The Rev. Al Sharpton said last night that there is a widespread belief in America that blacks should not clamor for social change because several blacks have gained prominent positions in the corporate and political sectors.

“Why is it when blacks achieve power, all blacks are supposed to shut up?” Sharpton said. “We must continue to agitate today.”

Sharpton, an outspoken political activist and minister who is seeking the presidency in 2004, addressed a standing-room-only audience Wednesday night in LC 102 on the topic “The State of Racial Equality in this Country.” The event was sponsored by the Yale College Student Union.

Earlier in the day, Sharpton missed a Berkeley College Master’s Tea, leaving a large group of students waiting for over one and a half hours. He arrived half an hour later than scheduled for the evening lecture.

While Sharpton acknowledged that there has been progress in the struggle for equality, he expressed disappointment that the movement for civil rights has been viewed as a “fashion” that comes “in and out of style,” and said that much more can be done.

“There have been some gains. But we are still living in a society that is unequal,” Sharpton said.

Sharpton, who founded and leads the National Action Network, an organization supporting progressive social policy, described examples of what he believes to be serious inequalities in the United States. He said blacks receive less health care than their white counterparts, are four times more likely to be incarcerated than whites, and that the education of blacks is of a lesser quality than that of whites in the same school districts.

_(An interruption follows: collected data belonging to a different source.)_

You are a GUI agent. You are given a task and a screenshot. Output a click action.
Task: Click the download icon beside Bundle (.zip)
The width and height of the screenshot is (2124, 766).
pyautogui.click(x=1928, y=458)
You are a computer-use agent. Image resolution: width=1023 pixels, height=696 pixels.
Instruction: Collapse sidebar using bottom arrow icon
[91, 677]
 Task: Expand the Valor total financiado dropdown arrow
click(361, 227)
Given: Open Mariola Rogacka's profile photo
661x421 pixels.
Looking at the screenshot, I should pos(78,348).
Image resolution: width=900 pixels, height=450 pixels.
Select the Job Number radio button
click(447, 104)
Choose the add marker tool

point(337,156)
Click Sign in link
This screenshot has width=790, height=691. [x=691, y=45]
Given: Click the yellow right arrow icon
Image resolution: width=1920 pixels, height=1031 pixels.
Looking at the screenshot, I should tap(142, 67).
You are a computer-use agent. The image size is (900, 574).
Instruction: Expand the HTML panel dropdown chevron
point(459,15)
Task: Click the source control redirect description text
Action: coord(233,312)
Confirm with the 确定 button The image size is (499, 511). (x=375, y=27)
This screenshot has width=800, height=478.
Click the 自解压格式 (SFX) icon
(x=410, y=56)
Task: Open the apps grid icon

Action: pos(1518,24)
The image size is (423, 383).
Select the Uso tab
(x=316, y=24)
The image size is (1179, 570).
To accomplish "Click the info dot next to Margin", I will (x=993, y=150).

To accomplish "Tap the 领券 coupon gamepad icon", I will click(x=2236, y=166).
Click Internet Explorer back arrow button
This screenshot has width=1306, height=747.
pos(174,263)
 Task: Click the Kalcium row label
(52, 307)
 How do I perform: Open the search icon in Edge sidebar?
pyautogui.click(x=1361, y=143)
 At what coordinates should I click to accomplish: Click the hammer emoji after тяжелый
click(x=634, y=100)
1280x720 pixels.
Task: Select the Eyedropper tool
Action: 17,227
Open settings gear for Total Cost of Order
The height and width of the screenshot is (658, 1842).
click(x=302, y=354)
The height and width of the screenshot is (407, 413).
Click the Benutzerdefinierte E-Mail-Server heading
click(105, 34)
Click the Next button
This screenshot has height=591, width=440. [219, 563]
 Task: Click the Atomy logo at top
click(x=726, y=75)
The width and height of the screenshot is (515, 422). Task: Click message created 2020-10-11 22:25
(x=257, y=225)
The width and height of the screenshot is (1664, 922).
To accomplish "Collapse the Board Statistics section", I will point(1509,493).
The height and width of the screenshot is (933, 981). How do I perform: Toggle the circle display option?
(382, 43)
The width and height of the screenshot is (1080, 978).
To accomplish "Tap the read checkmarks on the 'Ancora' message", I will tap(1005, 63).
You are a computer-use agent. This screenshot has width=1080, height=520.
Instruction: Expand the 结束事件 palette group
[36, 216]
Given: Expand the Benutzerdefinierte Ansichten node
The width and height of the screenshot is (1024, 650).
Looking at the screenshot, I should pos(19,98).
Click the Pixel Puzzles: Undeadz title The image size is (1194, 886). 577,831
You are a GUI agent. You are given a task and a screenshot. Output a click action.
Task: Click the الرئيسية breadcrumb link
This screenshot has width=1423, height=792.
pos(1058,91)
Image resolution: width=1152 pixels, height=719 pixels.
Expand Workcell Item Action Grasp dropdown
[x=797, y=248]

A man who often attracts controversy, Sharpton said he feels U.S. leaders have cheapened public discourse by telling people what they want to hear, rather than what is actually true.

“I say what I believe; I do not get caught up in trying to convince. I’m not here to make you like me,” he said.

Sharpton also spoke of a “new McCarthyism” that he says is sweeping across America in response to Sept. 11, which he said brands someone as being un-American and unpatriotic for questioning the wisdom of the administration’s anti-terrorism policies.

“[It is] more patriotic to question the things that weaken the country,” he said. “You don’t suspend the Constitution in war.”

The minister, who used flamboyant hand gestures and pitch changes to emphasize his points, brought the audience to laughter throughout his speech.

Expressing amusement as to why American authorities cannot locate Osama bin Laden yet manage to find his numerous videos, Sharpton said bin Laden “has out more videos than Mary J. Blige.”

In the question-and-answer session, Sharpton expressed support for reparations for Native Americans and said Yale students should become more involved in the Dixwell neighborhood, which he referred to as “the ghetto.”

Responding to a question from Boris Volodarsky ’05, Sharpton said Yale should rename residential colleges named after proponents of slavery.

“I think it is an absolute outrage, and they ought to be ashamed of themselves and change the name,” Sharpton said.